Directions for this task:
Answer these questions from the passage about Gillard below:
1. What did Gillard threaten after some on the left labelled her a Zionist collaborator?
2. According to what she told Marr, what did her parents teach her?
3. What tag did she say she did not intend to have follow her around for the rest of her life?

Gillard did indeed have the reputation of being a captive of the Zionist lobby in those days. So much so that she took sufficient umbrage at being labelled a Zionist collaborator by some on the left that she threatened legal action.* Not, mind you, that the student politician who had proclaimed at the time, "I do not intend to have the tag of 'Zionist' follow me around for the rest of my life," really knew or cared what Zionism was. The above passage suggests someone who, for all her prattle about the virtues of hard work (telling Marr, for example, that "[My parents] taught me the value of hard work"), has obviously never lifted a finger, at any stage in her career, to educate herself on the issue of Palestine. Her every utterance on the subject, as above, smacks of ignorance and boredom.

Entries supplied:

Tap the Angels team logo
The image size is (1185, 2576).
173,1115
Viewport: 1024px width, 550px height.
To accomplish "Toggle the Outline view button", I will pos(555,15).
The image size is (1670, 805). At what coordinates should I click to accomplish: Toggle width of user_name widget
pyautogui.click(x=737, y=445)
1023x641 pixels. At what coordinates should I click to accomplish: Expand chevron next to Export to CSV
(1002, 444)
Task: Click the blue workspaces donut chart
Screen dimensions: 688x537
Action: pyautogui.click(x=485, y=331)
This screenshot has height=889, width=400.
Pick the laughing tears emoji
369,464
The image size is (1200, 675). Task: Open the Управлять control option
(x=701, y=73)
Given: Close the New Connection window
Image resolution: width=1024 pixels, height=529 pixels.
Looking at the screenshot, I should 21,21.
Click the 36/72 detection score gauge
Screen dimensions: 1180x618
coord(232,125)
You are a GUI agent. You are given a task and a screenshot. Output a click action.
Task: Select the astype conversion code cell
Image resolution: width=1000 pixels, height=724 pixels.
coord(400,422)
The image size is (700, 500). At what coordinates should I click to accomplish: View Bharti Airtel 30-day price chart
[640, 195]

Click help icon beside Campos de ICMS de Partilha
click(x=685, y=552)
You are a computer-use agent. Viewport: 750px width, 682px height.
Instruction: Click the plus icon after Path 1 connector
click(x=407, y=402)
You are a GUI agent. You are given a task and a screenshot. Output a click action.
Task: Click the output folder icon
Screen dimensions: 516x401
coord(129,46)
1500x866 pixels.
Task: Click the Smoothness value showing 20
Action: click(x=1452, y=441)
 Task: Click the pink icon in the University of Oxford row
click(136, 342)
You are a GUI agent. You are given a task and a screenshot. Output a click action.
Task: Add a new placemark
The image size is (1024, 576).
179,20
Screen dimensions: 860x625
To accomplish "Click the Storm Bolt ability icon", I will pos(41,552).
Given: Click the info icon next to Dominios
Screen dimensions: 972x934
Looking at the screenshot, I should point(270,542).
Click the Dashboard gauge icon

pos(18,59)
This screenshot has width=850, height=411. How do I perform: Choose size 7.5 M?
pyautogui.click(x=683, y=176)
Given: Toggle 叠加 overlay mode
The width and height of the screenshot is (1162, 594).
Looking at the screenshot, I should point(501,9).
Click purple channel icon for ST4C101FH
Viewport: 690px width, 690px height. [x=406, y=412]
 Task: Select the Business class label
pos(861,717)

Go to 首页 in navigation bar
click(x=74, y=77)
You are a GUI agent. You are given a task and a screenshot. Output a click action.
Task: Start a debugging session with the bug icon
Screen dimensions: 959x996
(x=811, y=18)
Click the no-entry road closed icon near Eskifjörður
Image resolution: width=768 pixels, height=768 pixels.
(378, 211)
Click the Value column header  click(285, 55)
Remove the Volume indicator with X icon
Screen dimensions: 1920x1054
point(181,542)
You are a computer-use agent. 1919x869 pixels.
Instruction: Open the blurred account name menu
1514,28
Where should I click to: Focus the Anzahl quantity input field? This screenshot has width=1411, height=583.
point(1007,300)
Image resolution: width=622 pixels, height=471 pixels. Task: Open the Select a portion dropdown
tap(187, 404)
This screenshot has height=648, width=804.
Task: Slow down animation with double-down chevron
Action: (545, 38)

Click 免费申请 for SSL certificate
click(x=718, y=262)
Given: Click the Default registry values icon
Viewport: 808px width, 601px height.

Answer to the problem:
1. Legal action.
2. The value of hard work.
3. The tag of "Zionist."